● **Auszuführende Schritte**:
a - Ersetzen Sie im Textauszug zu den Siemens-Quartalszahlen „Elektrokonzern“ durch „Technologiekonzern“, und geben Sie dabei den Abschnitt wieder, der mit den Worten „München – Der“ beginnt und mit „Gewinne im Energiemanagement.“ schließt.
b - Setzen Sie den Textauszug über den Quartalsbericht von Siemens nach seinem letzten Satz fort.

● **Textauszug**:
>>>>

München – Der Elektrokonzern Siemens ist durchwachsen in das neue Geschäftsjahr gestartet. Starken Auftragseingängen standen im ersten Quartal sinkende Gewinne gegenüber. Anhaltende Ergebnisrückgänge im Kraftwerksgeschäft belasteten dabei ebenso wie sinkende Gewinne im Energiemanagement.
Siemens-Chef Joe Kaeser sprach von einem «gemischten Bild», das Siemens im ersten Quartal abgegeben habe. Das bereinigte operative Ergebnis (Ebita) im Industriegeschäft sank in den drei Monaten per Ende Dezember im Jahresvergleich um 6 Prozent auf knapp 2,1 Milliarden Euro, wie das Unternehmen am Mittwoch in München mitteilte. Dies war etwas weniger als Analysten erwartet hatten. Auch Kaeser räumte ein, das Ergebnis sei «eher am unteren Rand unserer Planungen» ausgefallen. Die Aktie verlor daher am Vormittag in einem etwas schwächeren Marktumfeld mehr als 1 Prozent.
Das schwächelnde Kraftwerksgeschäft leidet weiter unter sinkenden Gewinnen, die Marge verschlechterte sich nochmals deutlich und liegt mit 4,2 Prozent weit unter dem Zielkorridor von 11 bis 15 Prozent. Siemens will mit Einsparungen und einem breiten Stellenabbau auf den weiter durch Überkapazitäten und Preisdruck geprägten Markt reagieren.

<<<<

● **Bereitgestelltes Material**:
>>>>

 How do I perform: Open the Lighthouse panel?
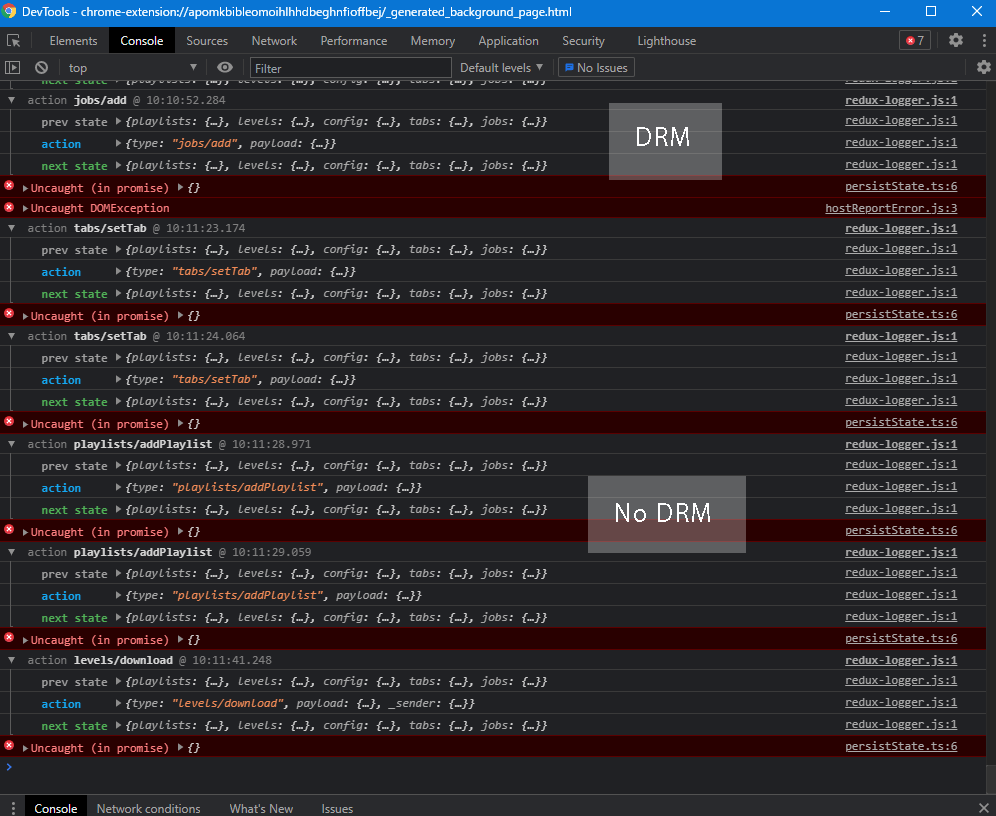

<<<<

● **Lösungen der Aufgaben**:
a -
München – Der Technologiekonzern Siemens ist durchwachsen in das neue Geschäftsjahr gestartet. Starken Auftragseingängen standen im ersten Quartal sinkende Gewinne gegenüber. Anhaltende Ergebnisrückgänge im Kraftwerksgeschäft belasteten dabei ebenso wie sinkende Gewinne im Energiemanagement.

b -
Aber auch das Energiemanagement schnitt im Quartal schwach ab. So kämpfte Siemens mit Problemen bei Projekten zur Netzsteuerung. Auch die mittlerweile unabhängigen Töchter Siemens Gamesa und Siemens Healthineers hatten schwächer abgeschnitten als erwartet. Beide Unternehmen hatten schon am Vortag Zahlen vorgelegt. Einzig das Geschäft mit der Digitalisierung konnte seine Gewinne steigern. Die Nachfrage nach Automatisierungslösungen bleibt weiter hoch.
Auch unter dem Strich verdiente Siemens deutlich weniger. Netto verblieben gut eine Milliarde Euro und damit die Hälfte weniger als ein Jahr zuvor. Allerdings hatten die Münchner im Vorjahr von Sondergewinnen aus dem Verkauf der restlichen Osram -Anteile sowie von einem Sonderertrag im Zusammenhang mit der US-Steuerreform profitiert.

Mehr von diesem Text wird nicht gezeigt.